How do you handle setbacks and criticism? There is nothing more vulnerable than putting something out in the world and saying, “this is my best.” Just understanding that there will be criticism and that it is a part of the process helps. In the theatre, we say, “even bad press is still press.” I often remember that and move forward, knowing I was meant to write this book, but understanding it is not meant for everybody.

How do you hold yourself accountable and achieve the goals that you set forth? Once I got started, I just moved forward. I gave myself a concrete, doable timeline and stuck with it. When I got halfway, my son, who was 10, said to me, “well, you’ve gone too far to quit now.” That became my daily mantra to keep moving forward.
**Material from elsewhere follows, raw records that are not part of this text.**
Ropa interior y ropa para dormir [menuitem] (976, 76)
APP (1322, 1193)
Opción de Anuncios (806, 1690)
What do you find most fulfilling in the career you have chosen? Without a doubt, seeing parents relax and see they are doing a great job! It fuels me each day. Showing them how to parent with the end in mind and helping them along the journey. The emails I get, all sharing how a few ideas they picked up in the book have changed their lives, is the biggest blessing I could ever ask for.

What book uplifts you? I never tire of the Four Agreements by Don Miguel Ruiz. Each time I read this book it has a new meaning for me. When writing a book, you open yourself up to so many in a massive way. I have never felt so vulnerable as the day I sent that first book out. But the Four Agreements always keeps me stable in me and my teachings.